> **Recorded information**

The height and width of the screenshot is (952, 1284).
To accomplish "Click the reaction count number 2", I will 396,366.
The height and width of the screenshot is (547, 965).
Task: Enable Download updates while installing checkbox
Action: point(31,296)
* * *
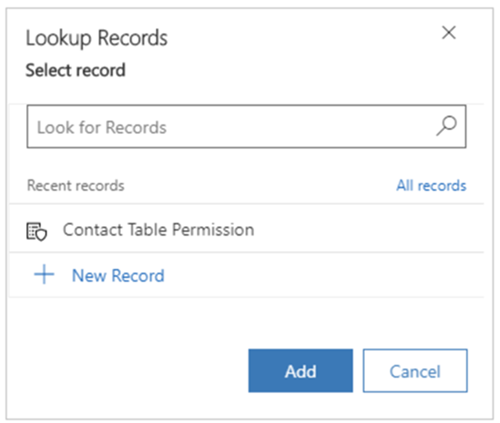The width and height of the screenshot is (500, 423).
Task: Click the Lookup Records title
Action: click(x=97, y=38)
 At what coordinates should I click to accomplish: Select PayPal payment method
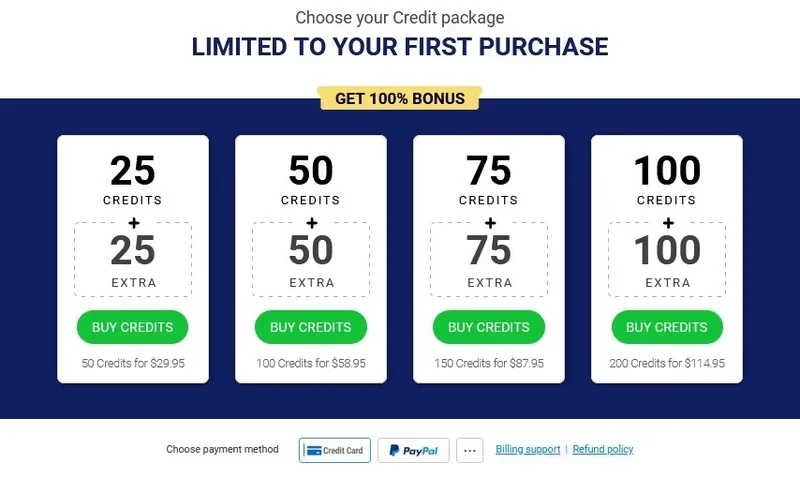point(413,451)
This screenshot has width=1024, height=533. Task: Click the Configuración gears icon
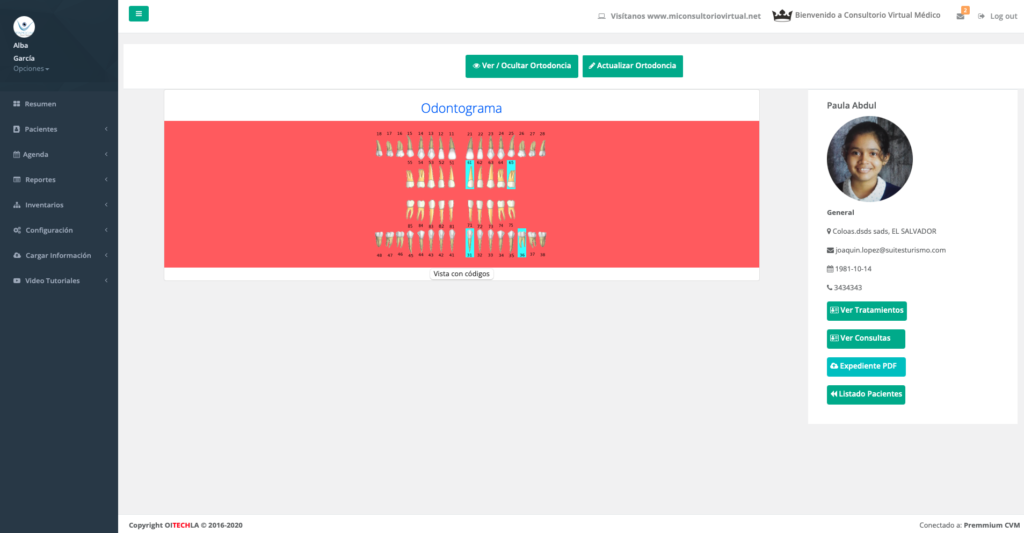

> **Task item**
Copy only the lines above from the one containing "At what coordinates" through the one containing "This screenshot has", both included. Leave out the pictures.

> **Solution to this task**
 At what coordinates should I click to accomplish: Select PayPal payment method
point(413,451)
This screenshot has width=1024, height=533. Task: Click the Configuración gears icon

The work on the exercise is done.